I passed a little log house standing out of line with the street; and I thought it was a chicken-coop, and asked why it was built that way.
"My!" said the woman with a laugh, "that ain't a chicken-coop; that's our first meeting-house. Us women built that. We had one or two old men to help, and the children; and we women did the rest. We were quite proud of it too. It cost fourteen dollars complete. For the minister's chair we cut down a barrel, and covered it with green baize."
A minister writes, "My room is one end of the garret of a log house, where I can barely stand erect under the ridgepole. My study-table and bookcase I made from rough boards. As I sit writing, I look forth from a window two by three, upon a field dotted with stumps, log huts, and charcoal kilns, and skirted with dense forests."

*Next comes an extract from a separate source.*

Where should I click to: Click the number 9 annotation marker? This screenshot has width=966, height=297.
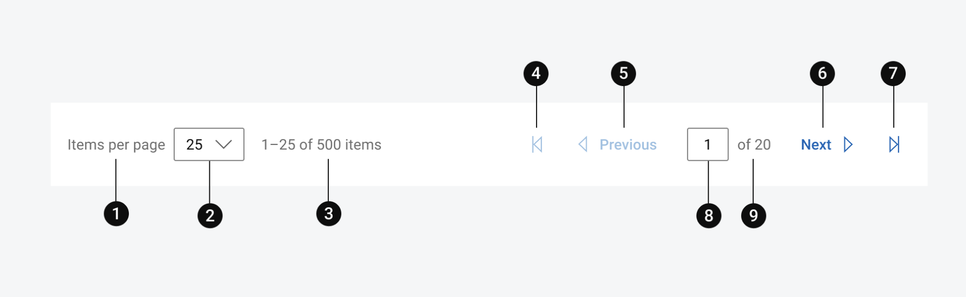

While I was visiting this section, a woman showed me her hands cracked with the frost. The tears came to her eyes as she said, "I tell ye it's pretty hard lines to have to milk cows when it is forty below zero." No man can imagine the arduous work and the awfulness of life in a northern winter. What is a joy to the well-dressed, well-fed man, with his warm house and the comforts of a civilized community, is often death to the poor minute-man and settler on the frontier. I have sat by the side of the minute-man, and heard from him a story that would bring tears to the eyes of the most cynical.

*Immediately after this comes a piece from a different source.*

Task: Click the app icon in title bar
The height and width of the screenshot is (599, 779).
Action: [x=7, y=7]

One man I shall never forget, a good hardy Scotchman, with a brave little wife and four children. His field was near Lake Superior; his flock poor homesteaders and Indians. The winters have a hundred and fifty days' sleighing; the frost sometimes reaches 50° below zero, and is often for days together 30° below; so that when it suddenly rises to zero, one can hardly believe it is freezing. Here is his story:—
"We were twelve miles from a doctor; and towards spring two of our children complained of sore throats. It proved to be diphtheria. We used all the remedies we had, and also some herbs given us by an old squaw; but the children grew worse, and we determined to go back to the old settlement. My wife carried the youngest, and I the next one. The other children walked behind, their little legs getting scratched with the briers. We had twelve miles to go to reach the steamer. When we got there, one of the little ones died; and before we reached home the other expired. We buried our two treasures among the friends in the cemetery; and after a while I said to my wife,—
"'Shall we go back to the field? Ought we to go?'
"Her answer was, 'Yes.'
"We went back. Our old parishioners were delighted to see us; and soon we were hard at work again. Winter came on, and God gave us another little one. You may be sure he had a double welcome; but as the cold became intense, our little lamb showed signs of following his brothers. I tried to keep my wife's spirits up, while I went about my work dazed. At last the little fellow's eyes seemed so large for his face, and he would look at us so pitifully, that I would break down in spite of myself.